## [Work to complete]
Convert every line of the items below into a JSON list of strings, one string per line, skipping blank lines and leaving out the pictures.

## [Given data]

________

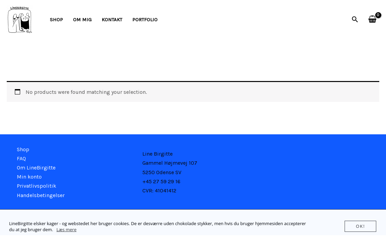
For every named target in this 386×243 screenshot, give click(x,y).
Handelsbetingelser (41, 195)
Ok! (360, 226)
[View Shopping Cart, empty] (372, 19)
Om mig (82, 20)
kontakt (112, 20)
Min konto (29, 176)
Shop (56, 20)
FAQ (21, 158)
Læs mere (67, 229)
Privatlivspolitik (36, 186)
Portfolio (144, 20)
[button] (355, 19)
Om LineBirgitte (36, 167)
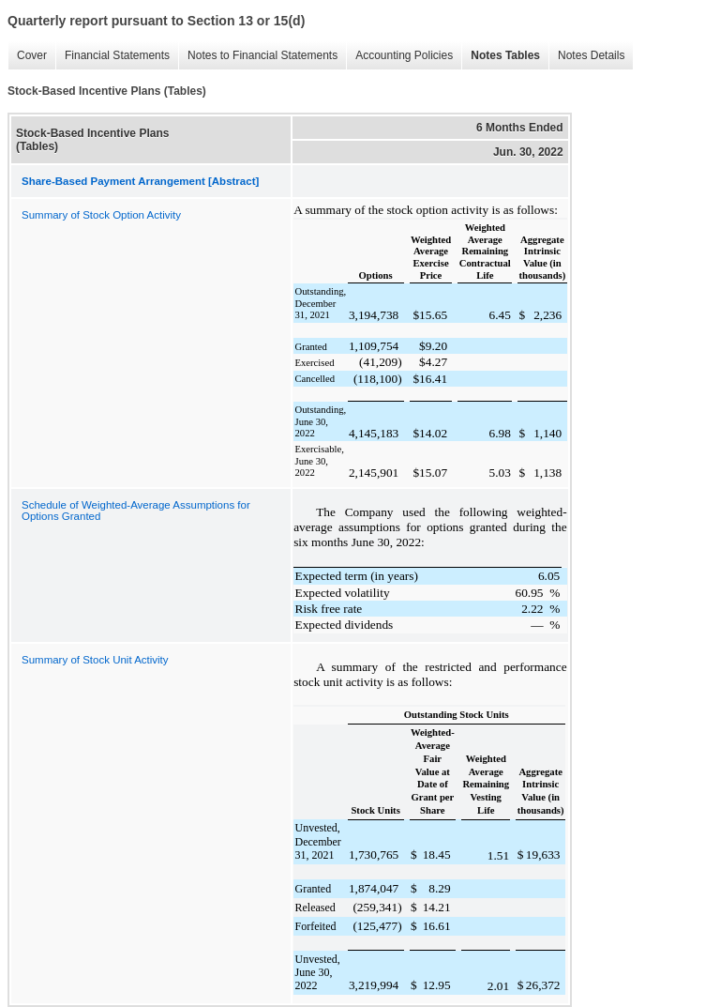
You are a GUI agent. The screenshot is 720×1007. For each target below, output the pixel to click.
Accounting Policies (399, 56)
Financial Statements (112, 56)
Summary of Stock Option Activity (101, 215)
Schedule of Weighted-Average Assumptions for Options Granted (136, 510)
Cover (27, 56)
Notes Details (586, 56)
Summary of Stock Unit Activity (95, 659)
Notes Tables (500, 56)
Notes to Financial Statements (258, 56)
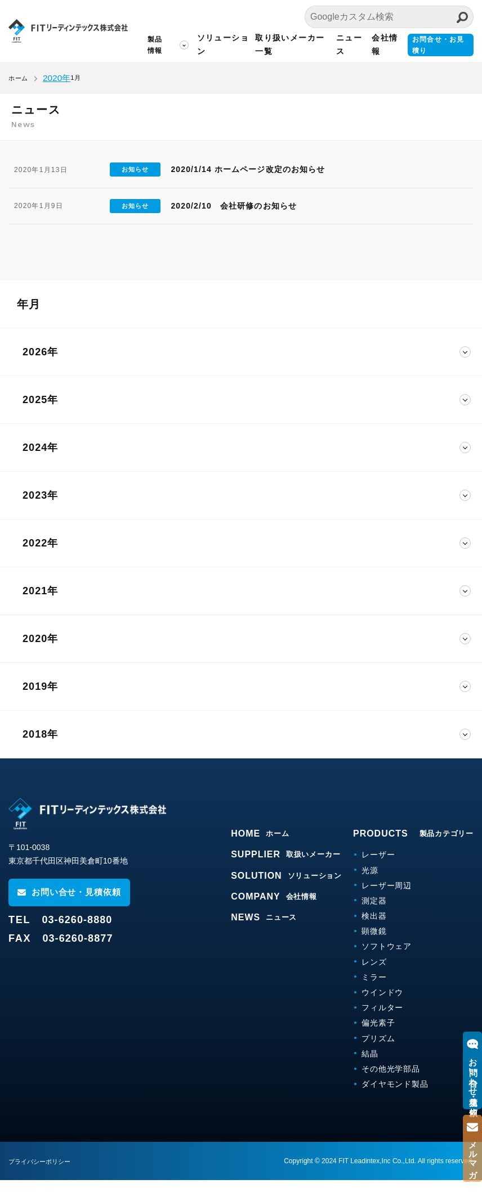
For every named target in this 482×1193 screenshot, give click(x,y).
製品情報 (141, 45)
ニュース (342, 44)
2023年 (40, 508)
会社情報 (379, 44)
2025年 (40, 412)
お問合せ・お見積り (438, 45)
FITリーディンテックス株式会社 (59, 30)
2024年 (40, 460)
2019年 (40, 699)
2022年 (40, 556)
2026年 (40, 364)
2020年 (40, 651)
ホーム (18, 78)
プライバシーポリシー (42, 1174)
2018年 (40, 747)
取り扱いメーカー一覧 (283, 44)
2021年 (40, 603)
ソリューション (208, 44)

________

## [Full response]
[
  "For every named target in this 386×243 screenshot, give click(x,y).",
  "Handelsbetingelser (41, 195)",
  "Ok! (360, 226)",
  "[View Shopping Cart, empty] (372, 19)",
  "Om mig (82, 20)",
  "kontakt (112, 20)",
  "Min konto (29, 176)",
  "Shop (56, 20)",
  "FAQ (21, 158)",
  "Læs mere (67, 229)",
  "Privatlivspolitik (36, 186)",
  "Portfolio (144, 20)",
  "[button] (355, 19)",
  "Om LineBirgitte (36, 167)",
  "You are a GUI agent. The screenshot is 720×1007. For each target below, output the pixel to click.",
  "Accounting Policies (399, 56)",
  "Financial Statements (112, 56)",
  "Summary of Stock Option Activity (101, 215)",
  "Schedule of Weighted-Average Assumptions for Options Granted (136, 510)",
  "Cover (27, 56)",
  "Notes Details (586, 56)",
  "Summary of Stock Unit Activity (95, 659)",
  "Notes Tables (500, 56)",
  "Notes to Financial Statements (258, 56)",
  "For every named target in this 482×1193 screenshot, give click(x,y).",
  "製品情報 (141, 45)",
  "ニュース (342, 44)",
  "2023年 (40, 508)",
  "会社情報 (379, 44)",
  "2025年 (40, 412)",
  "お問合せ・お見積り (438, 45)",
  "FITリーディンテックス株式会社 (59, 30)",
  "2024年 (40, 460)",
  "2019年 (40, 699)",
  "2022年 (40, 556)",
  "2026年 (40, 364)",
  "2020年 (40, 651)",
  "ホーム (18, 78)",
  "プライバシーポリシー (42, 1174)",
  "2018年 (40, 747)",
  "取り扱いメーカー一覧 (283, 44)",
  "2021年 (40, 603)",
  "ソリューション (208, 44)"
]